→ **What is being asked**
Look below for the line with "Task: Click the req.body column header", then repeat it and all lines after it, exactly, minus any pictures.

(Records drawn from a dataset)
:::

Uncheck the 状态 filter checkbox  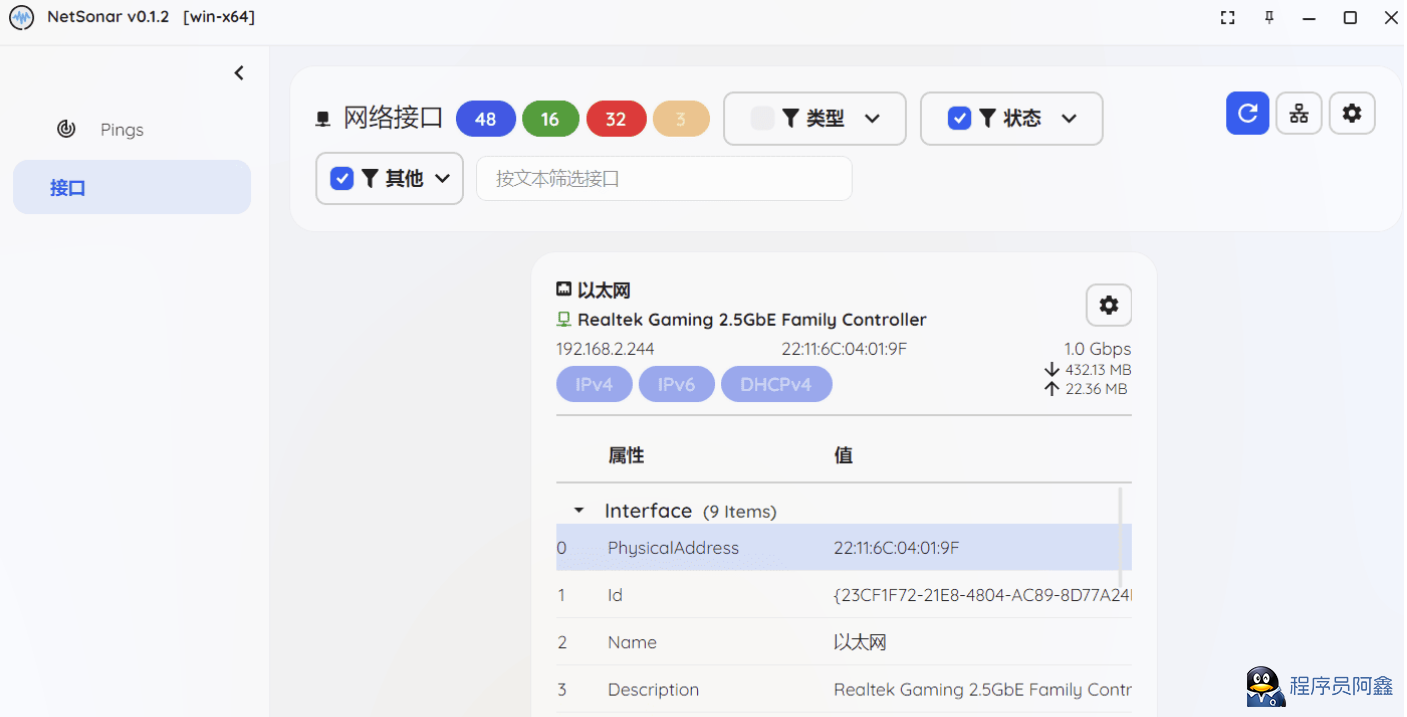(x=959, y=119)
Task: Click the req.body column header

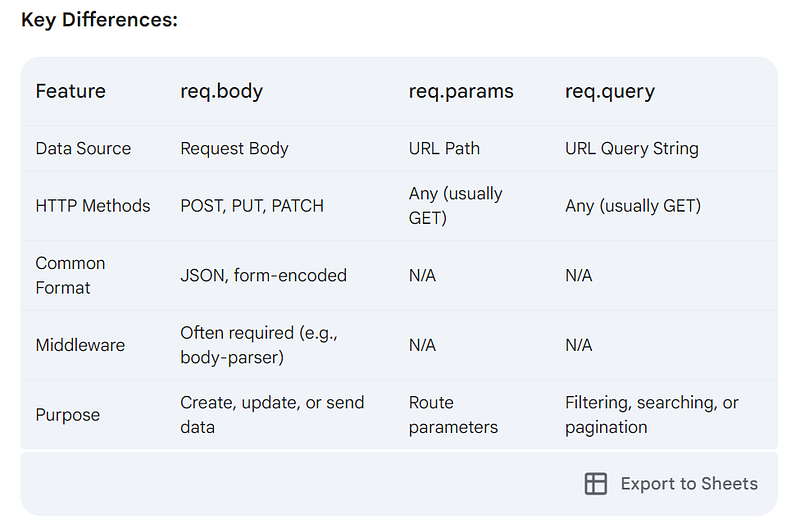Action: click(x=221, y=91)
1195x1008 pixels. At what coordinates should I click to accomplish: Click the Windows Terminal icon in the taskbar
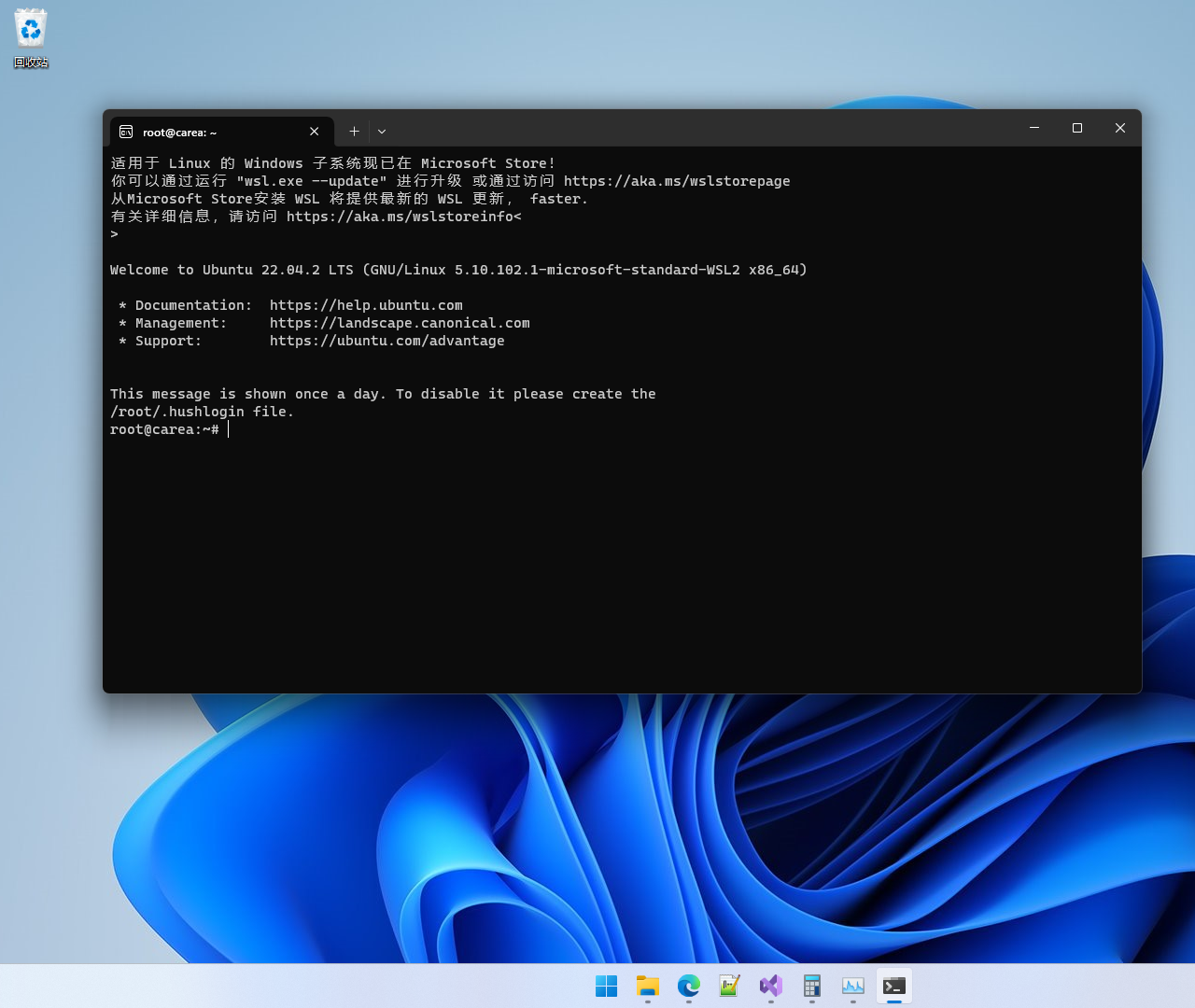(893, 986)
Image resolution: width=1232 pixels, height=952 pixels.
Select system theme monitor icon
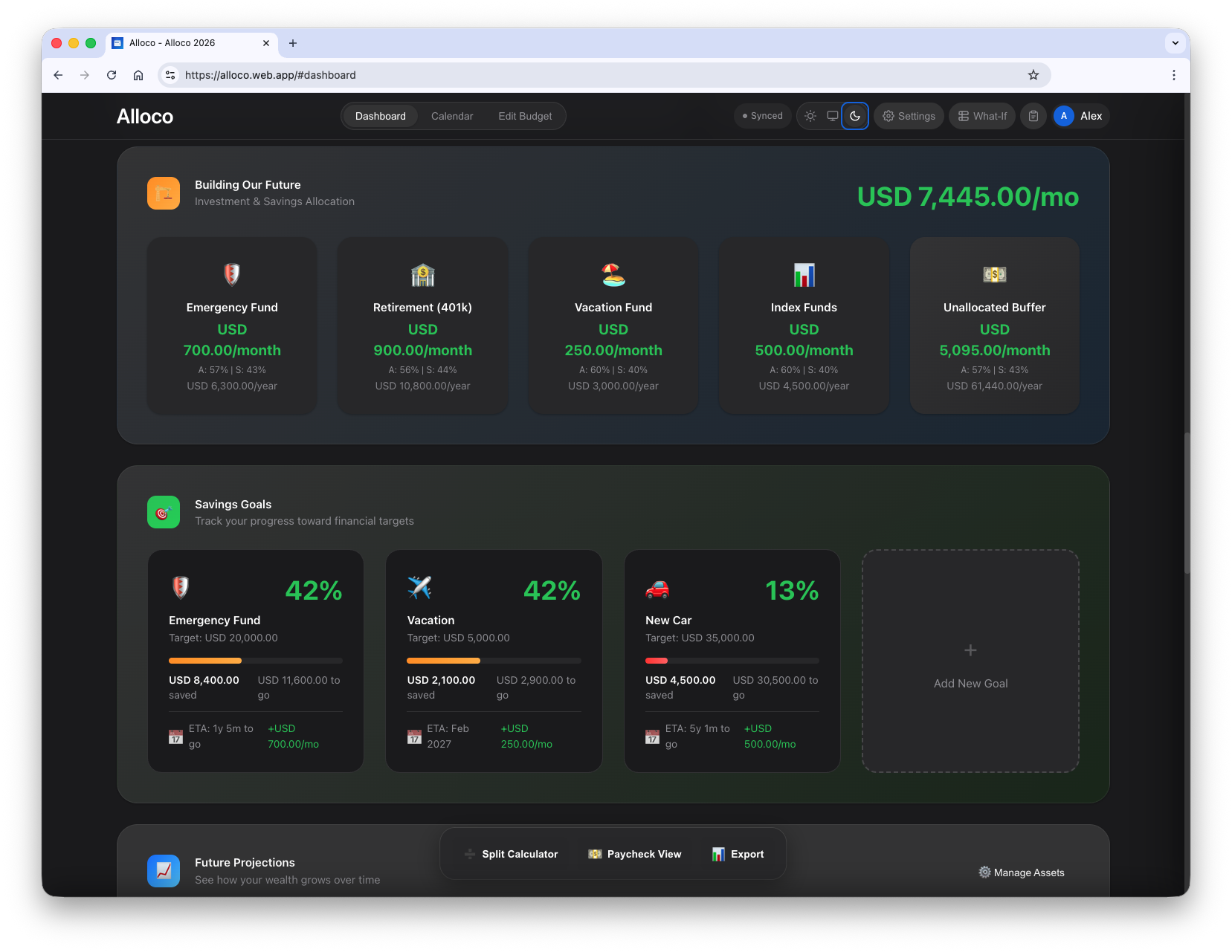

:::

→ **Response area**
Task: Click the req.body column header

Action: click(x=221, y=91)
1195x1008 pixels. At what coordinates should I click to accomplish: Click the Windows Terminal icon in the taskbar
(893, 986)
Image resolution: width=1232 pixels, height=952 pixels.
Select system theme monitor icon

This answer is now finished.